Au terme d’un procès expéditif (cinq jours, quand son précédent procès l’an dernier, dans le cadre de l’affaire ukrainienne, avait duré trois semaines), mais historique : Donald Trump est le premier président de l’histoire des Etats-Unis à avoir été deux fois mis en accusation («impeached»), et le premier à avoir été jugé après son départ de la Maison Blanche. Pour l’accusation démocrate, l’ex-président est le responsable principal des événements du 6 janvier, lorsqu’une foule de ses partisans en colère avait envahi le Capitole au moment où le Congrès américain s’apprêtait à certifier la victoire de son rival démocrate Joe Biden à l’élection du 3 novembre. Cinq personnes, dont un policier, sont mortes dans ces violences.
«Il est désormais évident que Trump a soutenu les actes de la foule hargneuse et il doit donc être condamné. C’est aussi simple que cela», avait lancé Jamie Raskin, le chef des procureurs démocrates, pendant leur dernier réquisitoire prononcé samedi devant le Sénat. Les démocrates voulaient voir Donald Trump reconnu coupable d’«incitation à l’insurrection», puis qu’il soit ensuite rendu inéligible à de futurs mandats fédéraux. «Au moment où nous avions le plus besoin d’un président qui nous protège et nous défende, Trump nous a à la place délibérément trahis. Il a violé son serment», a enfoncé l’un des neuf procureurs démocrates, David Cicilline.
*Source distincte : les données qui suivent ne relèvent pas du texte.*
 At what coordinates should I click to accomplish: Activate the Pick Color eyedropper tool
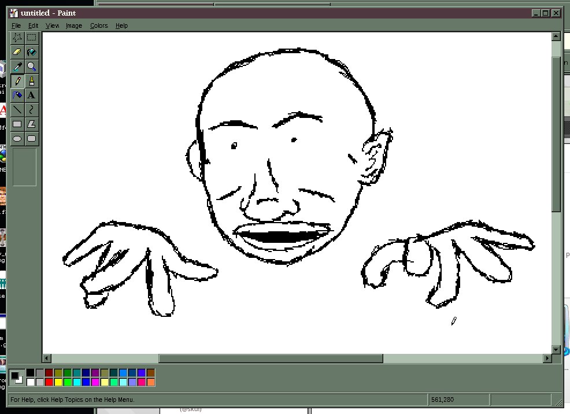[x=17, y=66]
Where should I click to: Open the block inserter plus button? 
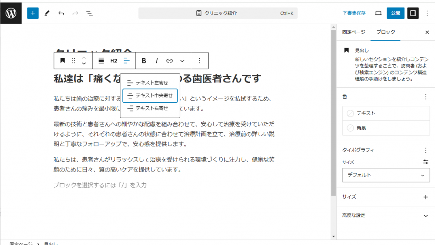pyautogui.click(x=33, y=13)
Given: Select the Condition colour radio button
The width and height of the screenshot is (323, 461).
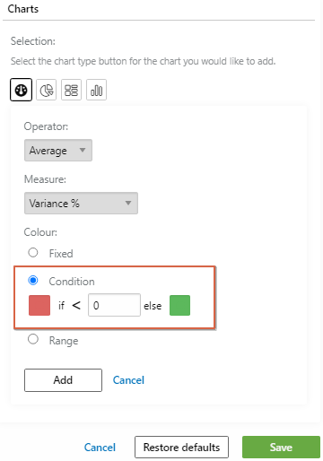Looking at the screenshot, I should tap(33, 281).
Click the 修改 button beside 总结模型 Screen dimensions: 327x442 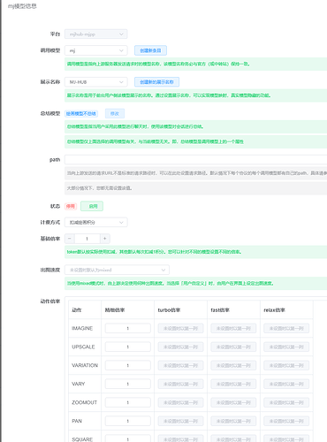tap(115, 113)
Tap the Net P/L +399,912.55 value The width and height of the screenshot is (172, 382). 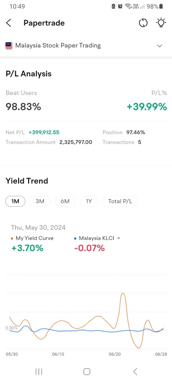click(44, 133)
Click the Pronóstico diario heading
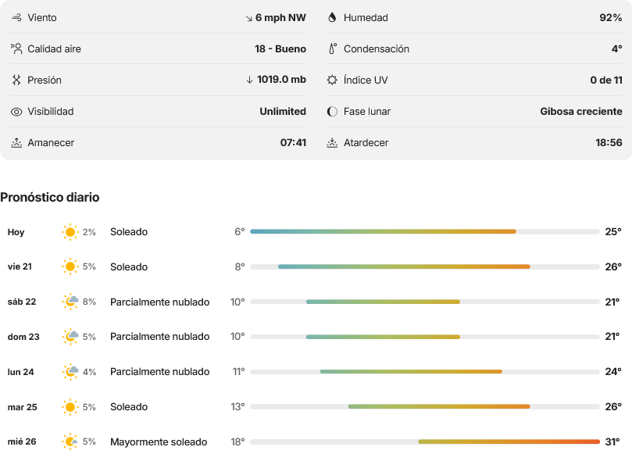The height and width of the screenshot is (454, 632). click(x=49, y=197)
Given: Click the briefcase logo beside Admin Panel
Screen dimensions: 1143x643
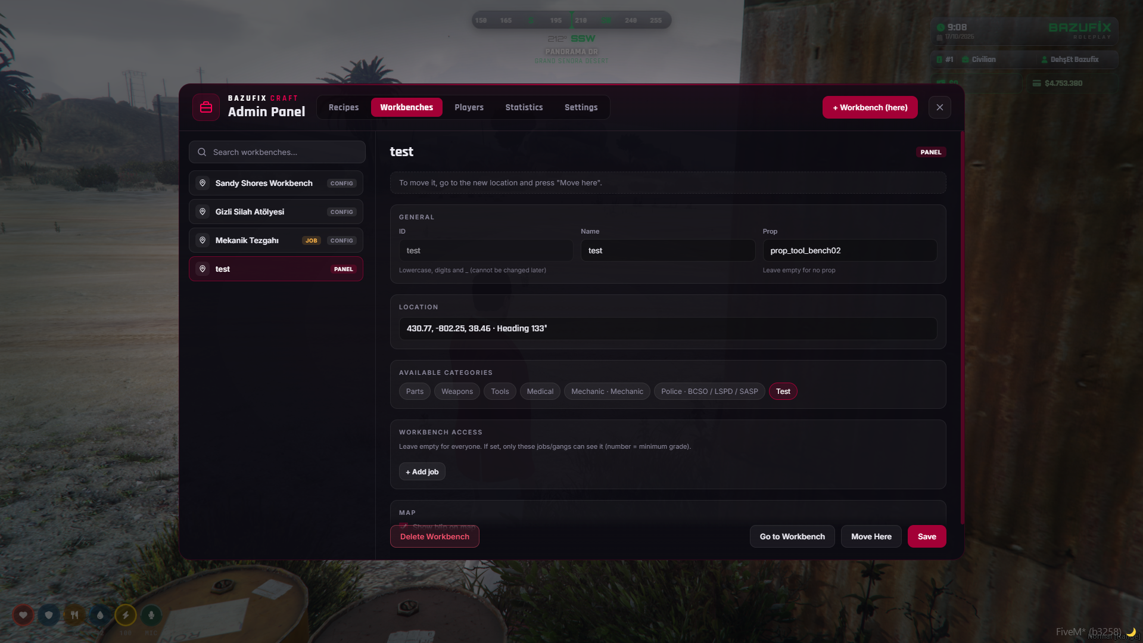Looking at the screenshot, I should click(206, 107).
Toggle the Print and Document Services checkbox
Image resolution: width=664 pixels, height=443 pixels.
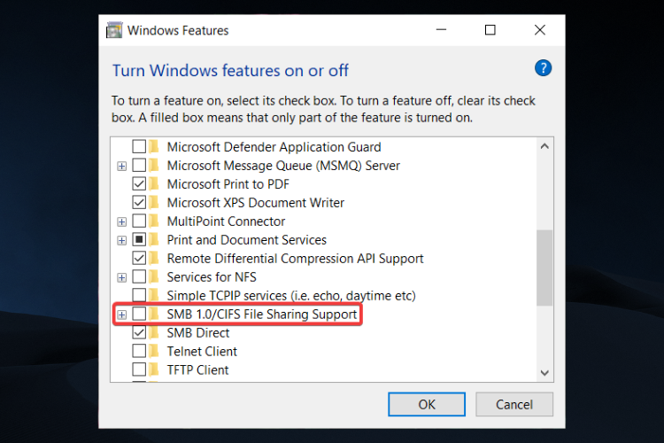tap(139, 240)

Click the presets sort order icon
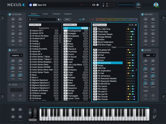pos(136,25)
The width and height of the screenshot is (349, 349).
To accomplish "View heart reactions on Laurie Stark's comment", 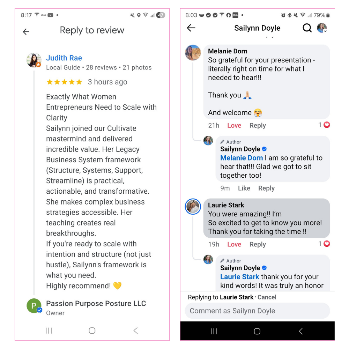I will coord(324,244).
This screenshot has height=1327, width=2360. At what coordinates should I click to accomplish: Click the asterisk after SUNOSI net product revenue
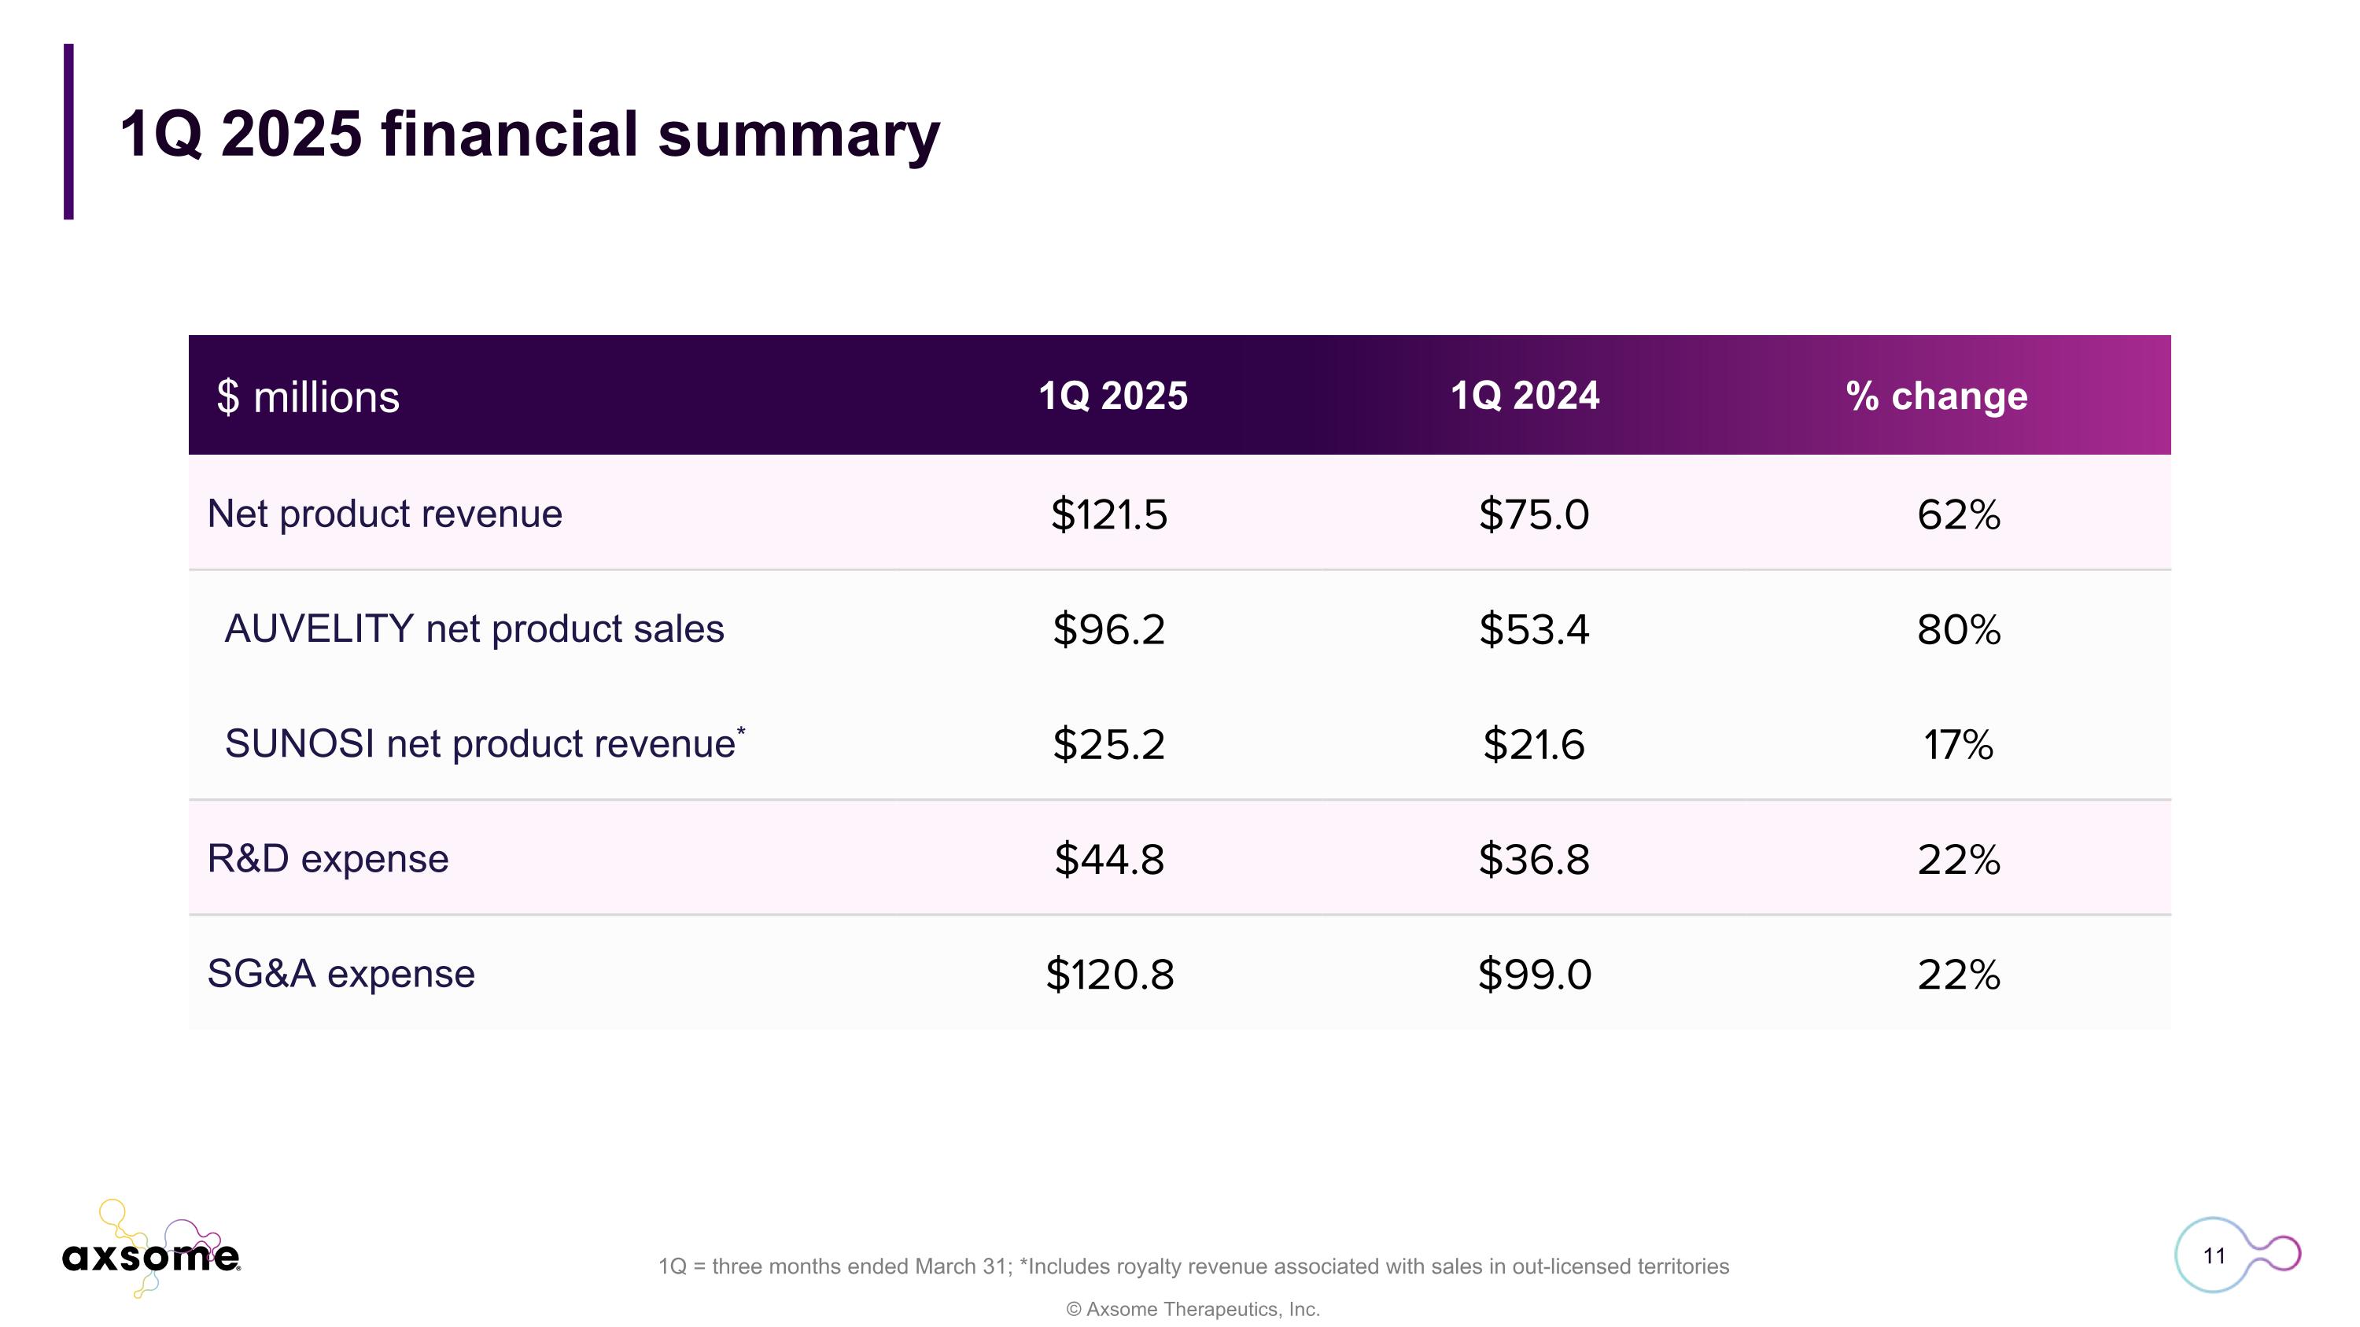(x=741, y=730)
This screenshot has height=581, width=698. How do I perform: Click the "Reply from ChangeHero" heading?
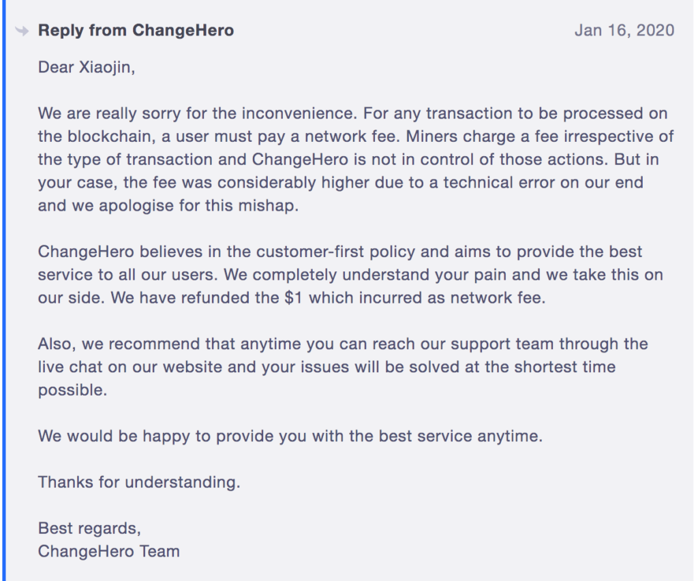[x=136, y=30]
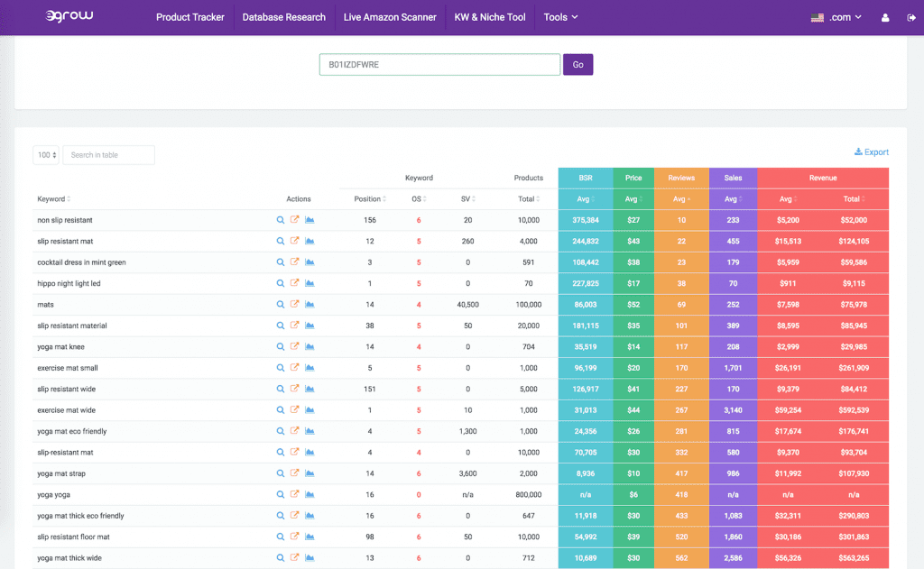Viewport: 924px width, 569px height.
Task: Sort by Reviews Avg column header
Action: [681, 199]
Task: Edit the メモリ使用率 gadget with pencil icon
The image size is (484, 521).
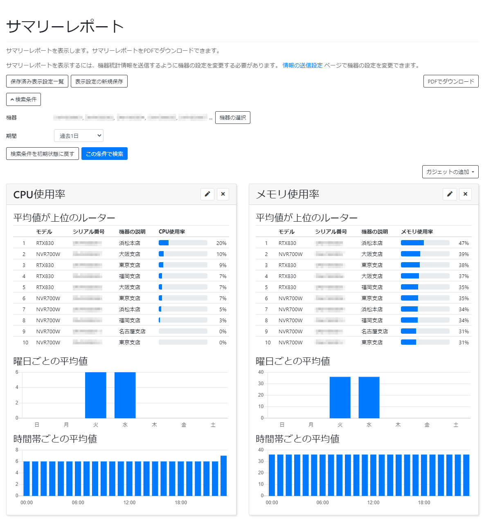Action: point(450,194)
Mêlant vidéos choc des violences et extraits des diatribes présidentielles, les démocrates avaient cherché cette semaine à démontrer que Trump avait «attisé la hargne» de ses partisans pendant des mois avec un «grand mensonge», en se présentant comme la victime d’une élection «volée» suite à des «fraudes» dont il n’a jamais apporté la preuve.
«Moralement responsable»
Ce verdict était attendu. L’emprise de l’ancien président sur le parti républicain reste très forte, malgré sa défaite en novembre et la perte de la majorité du parti au Sénat. Trump semble protégé par son hypothétique candidature à la présidentielle de 2024, et sa popularité toujours forte auprès de l’électorat conservateur. Les sénateurs républicains qui ont voté pour son acquittement se réfugient pour la plupart derrière des arguties juridiques défendues cette semaine par les avocats de Trump, pour ne pas avoir à s’exprimer sur le fond ni avoir l’air de cautionner les violences du Capitole. Le procès en destitution serait contraire à la Constitution, puisque Trump est redevenu un simple citoyen. Et le Sénat, pas compétent pour juger un ex-président.
C’est l’argument retenu par le chef des sénateurs républicains, Mitch McConnell. L’influent élu, longtemps plus puissant allié de Trump au Congrès, avait annoncé dès samedi matin son intention de voter pour l’acquittement de l’ex-président, sonnant le glas des espoirs démocrates. Après le vote, samedi après-midi, le sénateur n’a cependant pas mâché ses mots. Dans un discours cinglant, il a accusé Trump d’être «dans les faits et moralement, responsable d’avoir provoqué les événements» du 6 janvier. Les émeutiers ont mis à sac le temple législatif américain, «car l’homme le plus puissant de la planète les avait nourris de mensonges», en refusant sa défaite à la présidentielle de novembre, a-t-il asséné.
Donald Trump a immédiatement réagi à son acquittement, saluant dans un communiqué la fin d’une «chasse aux sorcières». Suggérant sa volonté de continuer à jouer un rôle politique, le milliardaire républicain a promis de continuer à défendre «la grandeur de l’Amérique». «Notre mouvement historique et patriotique» ne «fait que commencer», écrit-il. Avant d’assurer: «Il n’y a rien que nous ne puissions accomplir ensemble».